- PROVIDED ENTRIES:
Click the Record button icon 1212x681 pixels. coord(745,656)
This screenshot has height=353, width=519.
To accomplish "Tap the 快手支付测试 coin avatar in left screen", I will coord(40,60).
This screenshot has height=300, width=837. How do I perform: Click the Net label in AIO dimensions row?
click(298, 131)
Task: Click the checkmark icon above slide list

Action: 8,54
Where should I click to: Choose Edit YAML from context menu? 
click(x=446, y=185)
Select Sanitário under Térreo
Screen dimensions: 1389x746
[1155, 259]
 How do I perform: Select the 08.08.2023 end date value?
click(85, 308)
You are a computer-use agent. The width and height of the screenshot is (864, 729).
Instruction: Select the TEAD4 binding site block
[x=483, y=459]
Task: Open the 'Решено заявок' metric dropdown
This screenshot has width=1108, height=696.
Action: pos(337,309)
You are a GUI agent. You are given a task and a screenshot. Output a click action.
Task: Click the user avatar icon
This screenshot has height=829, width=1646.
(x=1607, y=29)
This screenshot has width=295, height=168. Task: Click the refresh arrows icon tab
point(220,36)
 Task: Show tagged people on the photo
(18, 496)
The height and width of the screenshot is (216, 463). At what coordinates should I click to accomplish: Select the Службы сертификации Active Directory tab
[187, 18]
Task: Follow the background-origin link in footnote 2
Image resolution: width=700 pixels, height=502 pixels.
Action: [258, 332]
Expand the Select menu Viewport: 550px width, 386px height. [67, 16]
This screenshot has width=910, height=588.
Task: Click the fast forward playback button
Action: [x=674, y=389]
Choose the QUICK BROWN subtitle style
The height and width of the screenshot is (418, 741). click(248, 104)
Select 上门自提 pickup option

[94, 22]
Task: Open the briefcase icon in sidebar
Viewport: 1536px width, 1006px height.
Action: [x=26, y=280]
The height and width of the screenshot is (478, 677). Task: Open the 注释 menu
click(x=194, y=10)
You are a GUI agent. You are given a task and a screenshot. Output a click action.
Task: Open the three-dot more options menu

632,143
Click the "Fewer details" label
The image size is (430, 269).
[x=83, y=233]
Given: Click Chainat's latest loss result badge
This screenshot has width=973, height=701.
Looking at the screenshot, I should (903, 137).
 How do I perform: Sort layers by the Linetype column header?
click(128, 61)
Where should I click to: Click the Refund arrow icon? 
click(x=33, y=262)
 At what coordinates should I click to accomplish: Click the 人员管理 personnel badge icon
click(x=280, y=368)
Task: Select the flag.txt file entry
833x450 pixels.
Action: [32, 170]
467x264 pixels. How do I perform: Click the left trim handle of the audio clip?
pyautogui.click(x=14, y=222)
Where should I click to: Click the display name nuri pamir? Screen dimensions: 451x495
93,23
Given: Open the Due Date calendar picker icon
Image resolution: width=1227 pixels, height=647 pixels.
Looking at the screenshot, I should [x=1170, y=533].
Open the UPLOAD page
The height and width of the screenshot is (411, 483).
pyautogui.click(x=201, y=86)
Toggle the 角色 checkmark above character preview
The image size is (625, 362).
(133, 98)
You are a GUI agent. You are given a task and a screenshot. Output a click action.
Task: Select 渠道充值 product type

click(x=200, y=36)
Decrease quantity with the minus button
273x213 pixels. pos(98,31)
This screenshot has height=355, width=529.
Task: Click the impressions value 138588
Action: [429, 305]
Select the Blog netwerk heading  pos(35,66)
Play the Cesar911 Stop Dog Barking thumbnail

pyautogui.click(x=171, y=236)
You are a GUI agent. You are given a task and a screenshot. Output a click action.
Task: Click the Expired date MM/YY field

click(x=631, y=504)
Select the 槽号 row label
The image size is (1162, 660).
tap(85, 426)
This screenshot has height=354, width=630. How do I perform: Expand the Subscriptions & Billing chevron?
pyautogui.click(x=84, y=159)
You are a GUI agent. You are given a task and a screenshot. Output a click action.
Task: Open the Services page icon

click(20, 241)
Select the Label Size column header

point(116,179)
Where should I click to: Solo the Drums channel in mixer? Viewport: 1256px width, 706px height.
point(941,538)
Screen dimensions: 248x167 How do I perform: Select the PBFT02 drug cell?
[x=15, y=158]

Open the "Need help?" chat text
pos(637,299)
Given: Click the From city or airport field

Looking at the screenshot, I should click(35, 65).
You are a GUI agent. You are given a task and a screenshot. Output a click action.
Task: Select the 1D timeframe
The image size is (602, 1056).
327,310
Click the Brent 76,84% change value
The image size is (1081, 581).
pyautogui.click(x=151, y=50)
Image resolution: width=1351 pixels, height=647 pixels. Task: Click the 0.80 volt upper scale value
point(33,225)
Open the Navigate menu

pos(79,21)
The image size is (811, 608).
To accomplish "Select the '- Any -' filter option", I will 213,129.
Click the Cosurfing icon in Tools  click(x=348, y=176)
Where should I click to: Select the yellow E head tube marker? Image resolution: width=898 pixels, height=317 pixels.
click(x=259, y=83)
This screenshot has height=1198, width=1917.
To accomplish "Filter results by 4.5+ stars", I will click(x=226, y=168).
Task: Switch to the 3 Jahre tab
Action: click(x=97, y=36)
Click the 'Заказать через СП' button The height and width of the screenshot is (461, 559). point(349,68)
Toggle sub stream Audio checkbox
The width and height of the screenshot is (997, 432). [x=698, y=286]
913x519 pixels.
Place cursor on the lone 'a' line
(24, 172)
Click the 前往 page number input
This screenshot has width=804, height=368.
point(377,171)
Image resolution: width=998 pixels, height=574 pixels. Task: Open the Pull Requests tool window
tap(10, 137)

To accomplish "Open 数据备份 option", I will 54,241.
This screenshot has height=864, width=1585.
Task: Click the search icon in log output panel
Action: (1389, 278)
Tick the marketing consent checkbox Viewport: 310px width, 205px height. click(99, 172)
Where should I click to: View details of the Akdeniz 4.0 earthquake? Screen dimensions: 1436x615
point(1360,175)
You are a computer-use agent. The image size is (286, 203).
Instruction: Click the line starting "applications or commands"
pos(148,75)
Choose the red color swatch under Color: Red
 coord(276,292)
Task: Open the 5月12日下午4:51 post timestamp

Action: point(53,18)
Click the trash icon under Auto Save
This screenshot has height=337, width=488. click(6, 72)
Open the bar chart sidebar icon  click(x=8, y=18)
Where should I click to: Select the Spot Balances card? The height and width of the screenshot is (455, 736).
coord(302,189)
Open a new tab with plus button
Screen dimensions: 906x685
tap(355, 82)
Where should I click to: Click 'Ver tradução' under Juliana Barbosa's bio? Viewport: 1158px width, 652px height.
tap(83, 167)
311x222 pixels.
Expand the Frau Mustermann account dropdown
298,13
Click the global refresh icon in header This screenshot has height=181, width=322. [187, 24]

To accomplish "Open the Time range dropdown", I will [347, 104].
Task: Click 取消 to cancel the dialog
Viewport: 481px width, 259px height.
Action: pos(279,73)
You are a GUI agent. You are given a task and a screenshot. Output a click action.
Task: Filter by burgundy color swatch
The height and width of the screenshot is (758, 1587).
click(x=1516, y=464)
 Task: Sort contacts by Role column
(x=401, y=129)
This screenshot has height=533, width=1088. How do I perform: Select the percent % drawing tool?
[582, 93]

- PROBLEM DETAILS: Give back each record exactly, from the first line through the last.

- TASK SOLUTION:
Click the Record button icon 1212x681 pixels. coord(745,656)
This screenshot has height=353, width=519.
To accomplish "Tap the 快手支付测试 coin avatar in left screen", I will coord(40,60).
This screenshot has height=300, width=837. How do I perform: Click the Net label in AIO dimensions row?
click(298, 131)
Task: Click the checkmark icon above slide list

Action: 8,54
Where should I click to: Choose Edit YAML from context menu? 
click(x=446, y=185)
Select Sanitário under Térreo
Screen dimensions: 1389x746
[1155, 259]
 How do I perform: Select the 08.08.2023 end date value?
click(85, 308)
You are a computer-use agent. The width and height of the screenshot is (864, 729).
Instruction: Select the TEAD4 binding site block
[x=483, y=459]
Task: Open the 'Решено заявок' metric dropdown
This screenshot has width=1108, height=696.
Action: pos(337,309)
You are a GUI agent. You are given a task and a screenshot. Output a click action.
Task: Click the user avatar icon
This screenshot has height=829, width=1646.
(x=1607, y=29)
This screenshot has width=295, height=168. Task: Click the refresh arrows icon tab
point(220,36)
 Task: Show tagged people on the photo
(18, 496)
The height and width of the screenshot is (216, 463). At what coordinates should I click to accomplish: Select the Службы сертификации Active Directory tab
[187, 18]
Task: Follow the background-origin link in footnote 2
Image resolution: width=700 pixels, height=502 pixels.
Action: [258, 332]
Expand the Select menu Viewport: 550px width, 386px height. [67, 16]
This screenshot has width=910, height=588.
Task: Click the fast forward playback button
Action: [x=674, y=389]
Choose the QUICK BROWN subtitle style
The height and width of the screenshot is (418, 741). click(248, 104)
Select 上门自提 pickup option

[94, 22]
Task: Open the briefcase icon in sidebar
Viewport: 1536px width, 1006px height.
Action: [x=26, y=280]
The height and width of the screenshot is (478, 677). Task: Open the 注释 menu
click(x=194, y=10)
You are a GUI agent. You are given a task and a screenshot. Output a click action.
Task: Open the three-dot more options menu

632,143
Click the "Fewer details" label
The image size is (430, 269).
[x=83, y=233]
Given: Click Chainat's latest loss result badge
This screenshot has width=973, height=701.
Looking at the screenshot, I should (903, 137).
 How do I perform: Sort layers by the Linetype column header?
click(128, 61)
Where should I click to: Click the Refund arrow icon? 
click(x=33, y=262)
 At what coordinates should I click to accomplish: Click the 人员管理 personnel badge icon
click(x=280, y=368)
Task: Select the flag.txt file entry
833x450 pixels.
Action: [32, 170]
467x264 pixels. How do I perform: Click the left trim handle of the audio clip?
pyautogui.click(x=14, y=222)
Where should I click to: Click the display name nuri pamir? Screen dimensions: 451x495
93,23
Given: Open the Due Date calendar picker icon
Image resolution: width=1227 pixels, height=647 pixels.
Looking at the screenshot, I should [x=1170, y=533].
Open the UPLOAD page
The height and width of the screenshot is (411, 483).
pyautogui.click(x=201, y=86)
Toggle the 角色 checkmark above character preview
The image size is (625, 362).
(133, 98)
You are a GUI agent. You are given a task and a screenshot. Output a click action.
Task: Select 渠道充值 product type

click(x=200, y=36)
Decrease quantity with the minus button
273x213 pixels. pos(98,31)
This screenshot has height=355, width=529.
Task: Click the impressions value 138588
Action: [429, 305]
Select the Blog netwerk heading  pos(35,66)
Play the Cesar911 Stop Dog Barking thumbnail

pyautogui.click(x=171, y=236)
You are a GUI agent. You are given a task and a screenshot. Output a click action.
Task: Click the Expired date MM/YY field

click(x=631, y=504)
Select the 槽号 row label
The image size is (1162, 660).
tap(85, 426)
This screenshot has height=354, width=630. How do I perform: Expand the Subscriptions & Billing chevron?
pyautogui.click(x=84, y=159)
You are a GUI agent. You are given a task and a screenshot. Output a click action.
Task: Open the Services page icon

click(20, 241)
Select the Label Size column header

point(116,179)
Where should I click to: Solo the Drums channel in mixer? Viewport: 1256px width, 706px height.
point(941,538)
Screen dimensions: 248x167 How do I perform: Select the PBFT02 drug cell?
[x=15, y=158]

Open the "Need help?" chat text
pos(637,299)
Given: Click the From city or airport field

Looking at the screenshot, I should click(35, 65).
You are a GUI agent. You are given a task and a screenshot. Output a click action.
Task: Select the 1D timeframe
The image size is (602, 1056).
327,310
Click the Brent 76,84% change value
The image size is (1081, 581).
pyautogui.click(x=151, y=50)
Image resolution: width=1351 pixels, height=647 pixels. Task: Click the 0.80 volt upper scale value
point(33,225)
Open the Navigate menu

pos(79,21)
The image size is (811, 608).
To accomplish "Select the '- Any -' filter option", I will 213,129.
Click the Cosurfing icon in Tools  click(x=348, y=176)
Where should I click to: Select the yellow E head tube marker? Image resolution: width=898 pixels, height=317 pixels.
click(x=259, y=83)
This screenshot has height=1198, width=1917.
To accomplish "Filter results by 4.5+ stars", I will click(x=226, y=168).
Task: Switch to the 3 Jahre tab
Action: click(x=97, y=36)
Click the 'Заказать через СП' button The height and width of the screenshot is (461, 559). point(349,68)
Toggle sub stream Audio checkbox
The width and height of the screenshot is (997, 432). [x=698, y=286]
913x519 pixels.
Place cursor on the lone 'a' line
(24, 172)
Click the 前往 page number input
This screenshot has width=804, height=368.
point(377,171)
Image resolution: width=998 pixels, height=574 pixels. Task: Open the Pull Requests tool window
tap(10, 137)

To accomplish "Open 数据备份 option", I will 54,241.
This screenshot has height=864, width=1585.
Task: Click the search icon in log output panel
Action: (1389, 278)
Tick the marketing consent checkbox Viewport: 310px width, 205px height. click(99, 172)
Where should I click to: View details of the Akdeniz 4.0 earthquake? Screen dimensions: 1436x615
point(1360,175)
You are a computer-use agent. The image size is (286, 203).
Instruction: Click the line starting "applications or commands"
pos(148,75)
Choose the red color swatch under Color: Red
 coord(276,292)
Task: Open the 5月12日下午4:51 post timestamp

Action: point(53,18)
Click the trash icon under Auto Save
This screenshot has height=337, width=488. click(6, 72)
Open the bar chart sidebar icon  click(x=8, y=18)
Where should I click to: Select the Spot Balances card? The height and width of the screenshot is (455, 736).
coord(302,189)
Open a new tab with plus button
Screen dimensions: 906x685
tap(355, 82)
Where should I click to: Click 'Ver tradução' under Juliana Barbosa's bio? Viewport: 1158px width, 652px height.
tap(83, 167)
311x222 pixels.
Expand the Frau Mustermann account dropdown
298,13
Click the global refresh icon in header This screenshot has height=181, width=322. [187, 24]

To accomplish "Open the Time range dropdown", I will [347, 104].
Task: Click 取消 to cancel the dialog
Viewport: 481px width, 259px height.
Action: pos(279,73)
You are a GUI agent. You are given a task and a screenshot. Output a click action.
Task: Filter by burgundy color swatch
The height and width of the screenshot is (758, 1587).
click(x=1516, y=464)
 Task: Sort contacts by Role column
(x=401, y=129)
This screenshot has height=533, width=1088. How do I perform: Select the percent % drawing tool?
[582, 93]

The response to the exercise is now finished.